BAKU, Azerbaijan, Nov.6
By Leman Zeynalova – Trend:
Portfolio break-even of Hungarian MOL Group company was reduced by $5/bbl to $25/bbl oil price in 2020, Trend reports with reference to the company.
During the pandemic and economic crises, Clean CCS EBITDA strongly rebounded from the Q2 lows and came in at USD 610mn in Q3 2020, only 12 percent lower than in the same period last year. This result brought Q1-Q3 2020 EBITDA to USD 1.59bn, 14 percent lower year-on-year, implying full year 2020 EBITDA likely to be at the higher end of the guidance range, around USD 1.9bn. Simplified free cash flow jumped in Q3 to USD 306mn on continued capex discipline, bringing year to date simplified free cash flow to USD 662mn, 42 percent higher than in the first three quarters of last year. Organic capital expenditure was down by 33 percent in the first three quarters, reflecting strong capex control as well as some COVID-19-related slowdown.
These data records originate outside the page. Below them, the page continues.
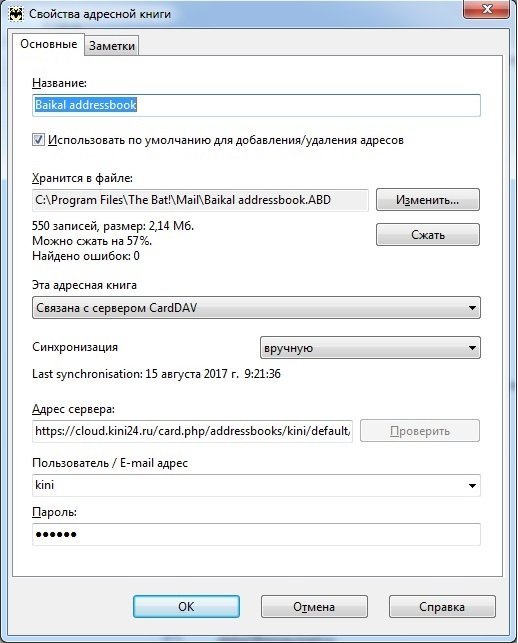Click the Сжать button

(427, 235)
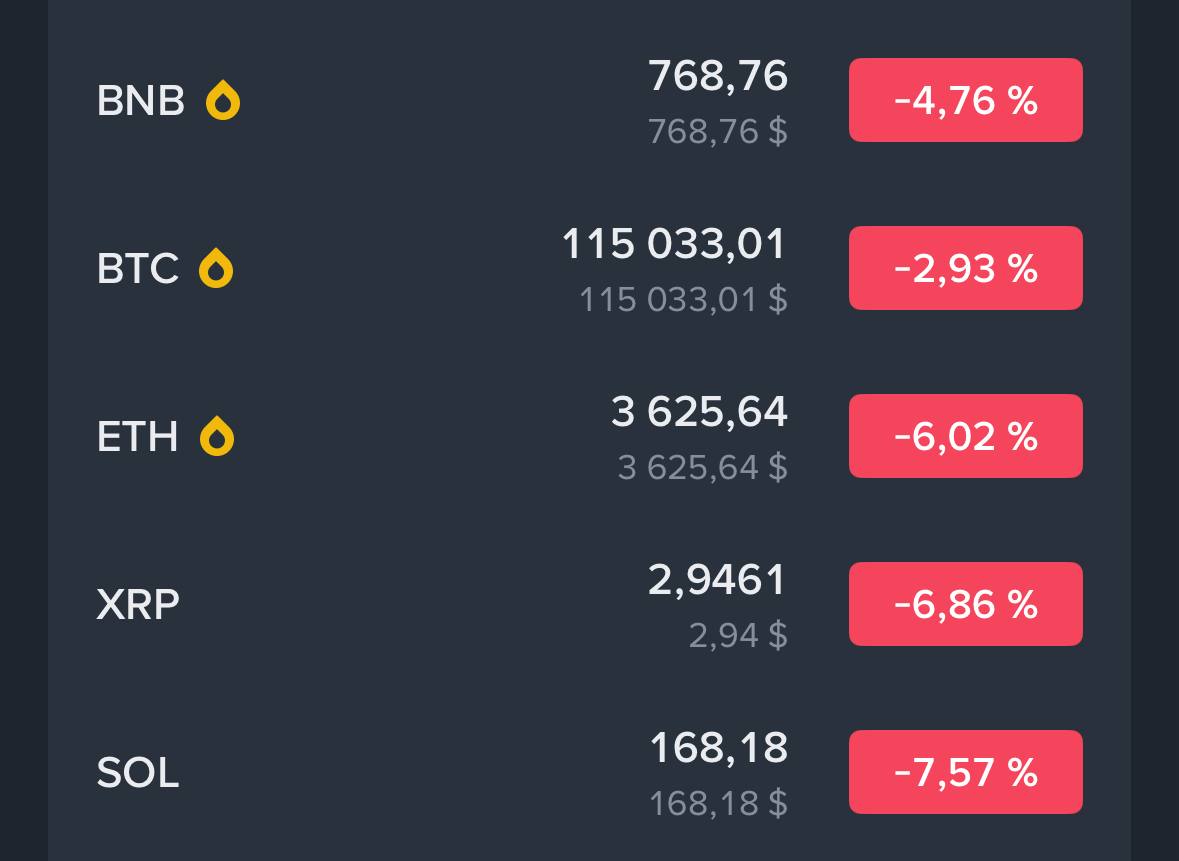Screen dimensions: 1179x861
Task: Click the BNB price 768,76
Action: pyautogui.click(x=718, y=76)
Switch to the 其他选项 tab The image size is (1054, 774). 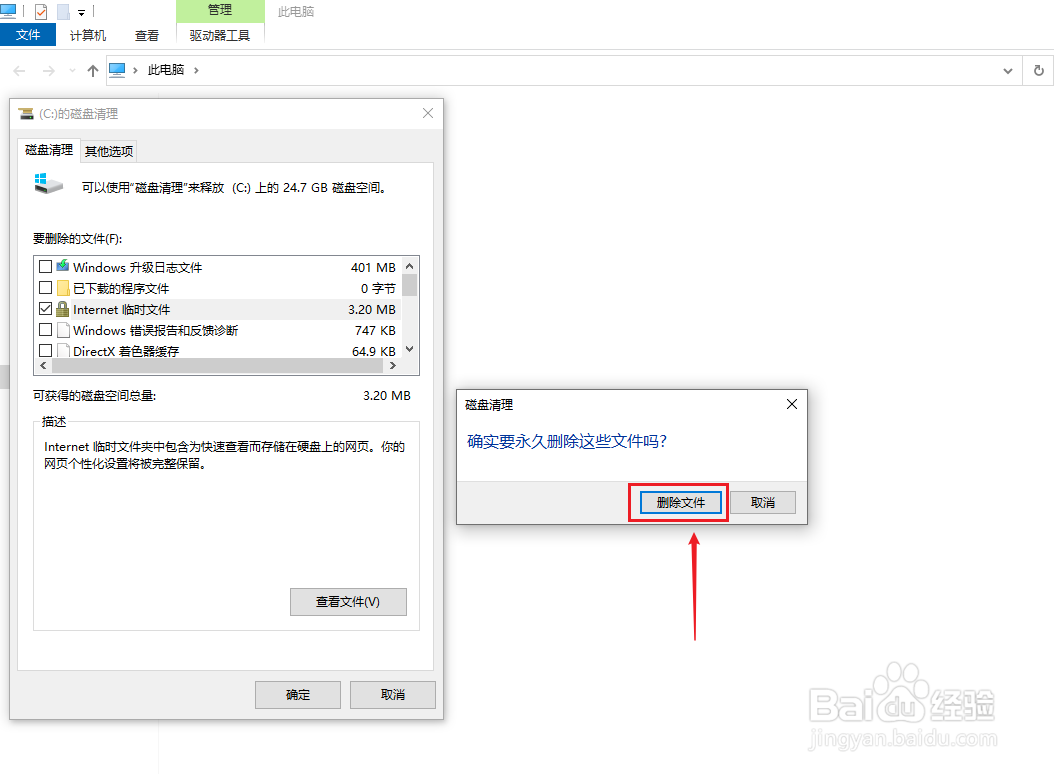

Upstream production increased by 8 percent compared to the previous quarter to 126.9 thousand barrels/day and it was 18 percent higher than a year ago in the same quarter. The volumes were boosted by higher net entitlement allocation and a full quarter contribution of ACG. MOL’s net entitlement production in the Azeri asset was 29.8 thousand barrels/day in Q3 2020. Oil and gas prices recovered in Q3 but are still well below the year-ago level. Q1-Q3 Upstream EBITDA was clearly driven by the huge negative price impact on the back of the significantly lower oil (Brent fell 37 percent year-on-year to USD 41/bbl) and realized gas prices (-34 percent year-on-year).
MOL Group operates three refineries and two petrochemicals plants under integrated supply chain management in Hungary, Slovakia and Croatia, and owns a network of 1940 service stations across 10 countries in Central & South Eastern Europe.